§ **YOUR GOAL**
Reading through the lines below, count those that include the string "agent"; the answer is that number and nothing else.

-- -- --

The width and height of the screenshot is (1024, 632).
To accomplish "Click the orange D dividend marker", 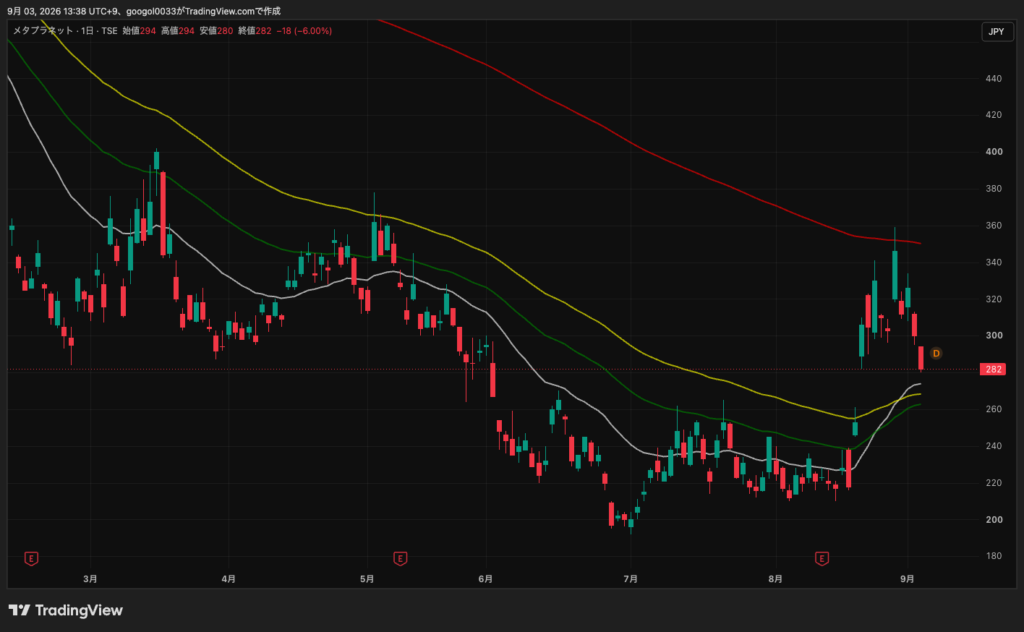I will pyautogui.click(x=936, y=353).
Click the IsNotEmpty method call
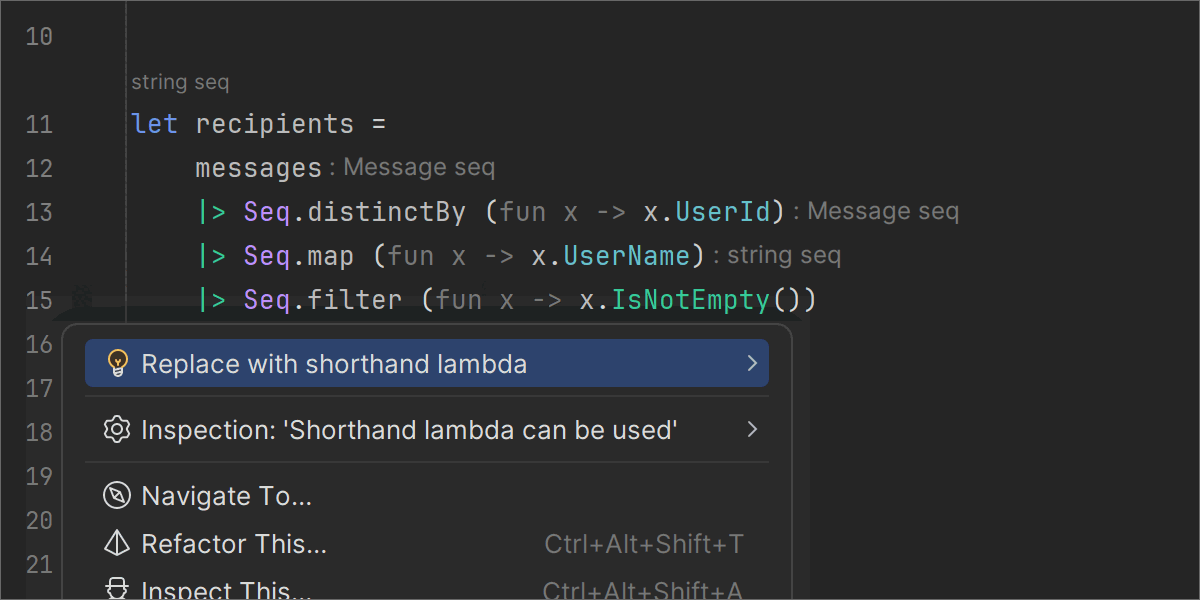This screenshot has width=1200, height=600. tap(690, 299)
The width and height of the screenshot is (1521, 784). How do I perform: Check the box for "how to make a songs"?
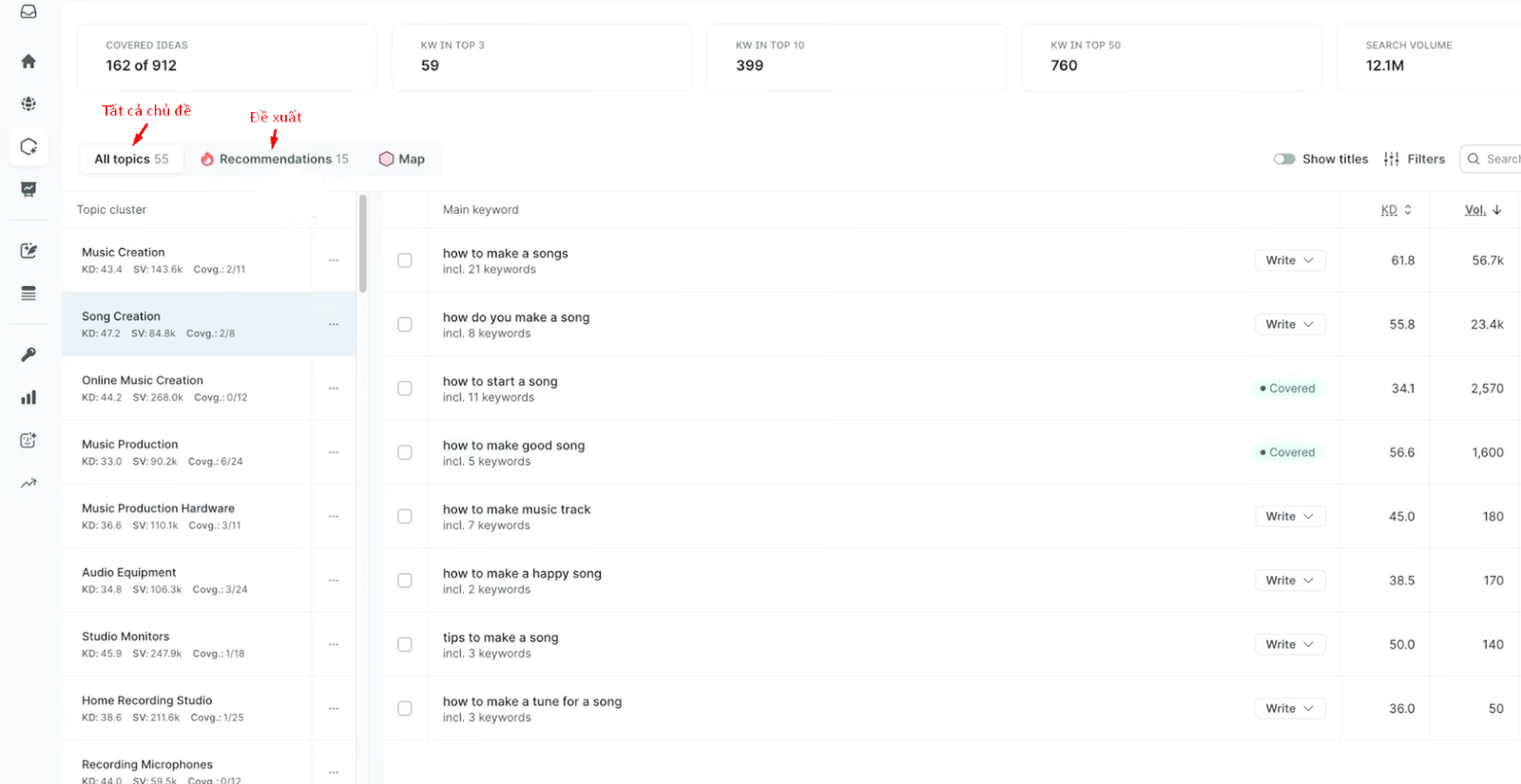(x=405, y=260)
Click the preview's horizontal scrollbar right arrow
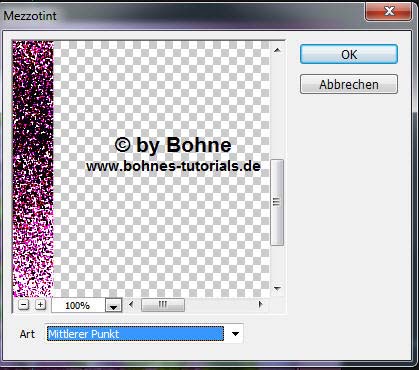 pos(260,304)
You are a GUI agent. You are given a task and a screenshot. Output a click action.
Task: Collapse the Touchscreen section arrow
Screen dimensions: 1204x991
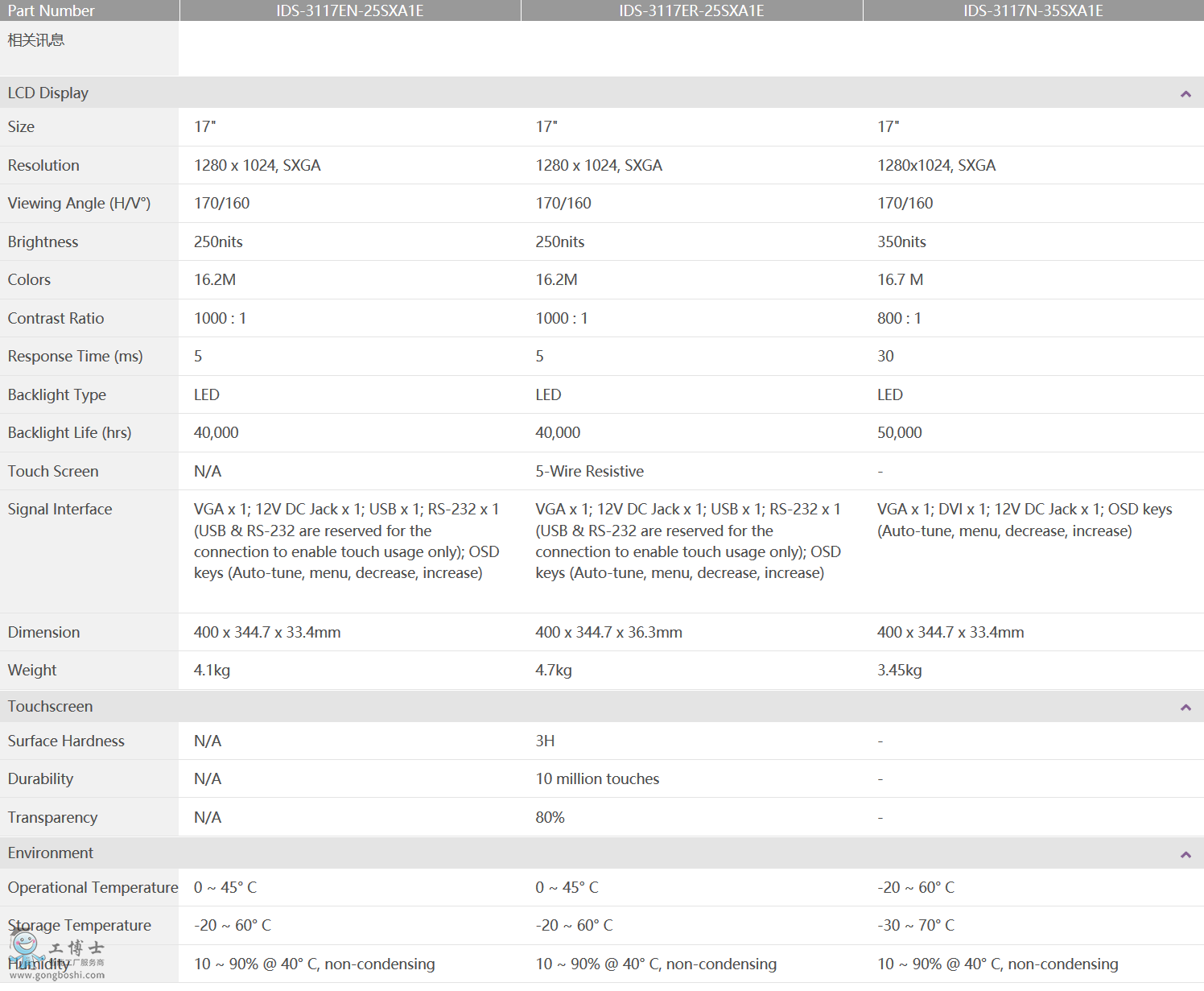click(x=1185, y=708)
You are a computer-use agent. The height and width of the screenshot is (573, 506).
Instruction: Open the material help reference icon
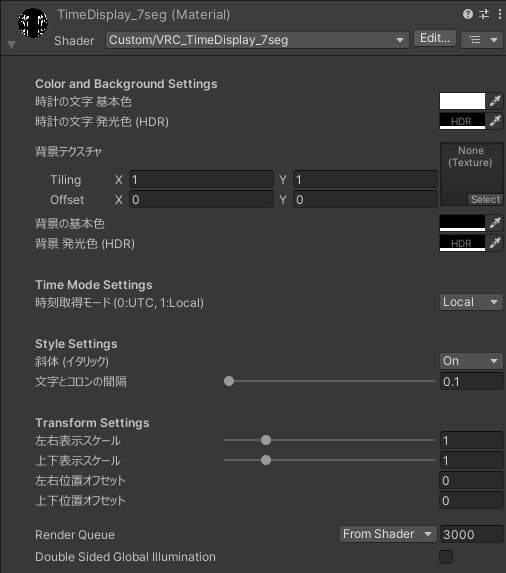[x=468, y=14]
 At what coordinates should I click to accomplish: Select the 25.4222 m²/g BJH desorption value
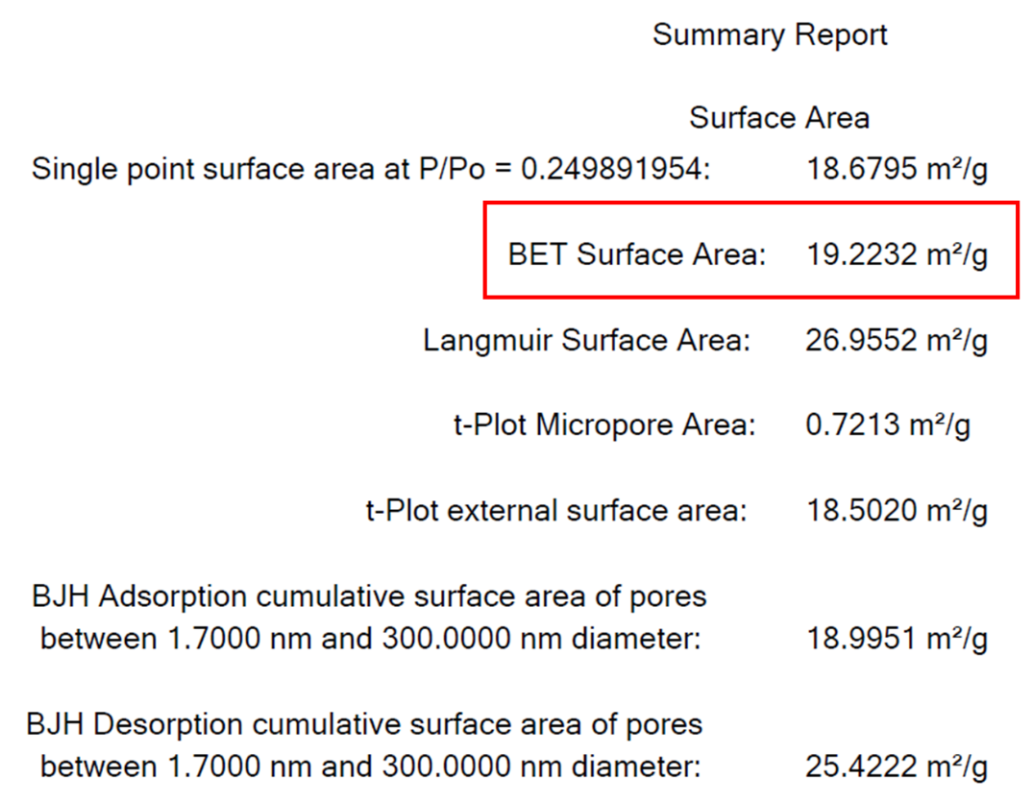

-- -- --

§ **YOUR RESPONSE**
2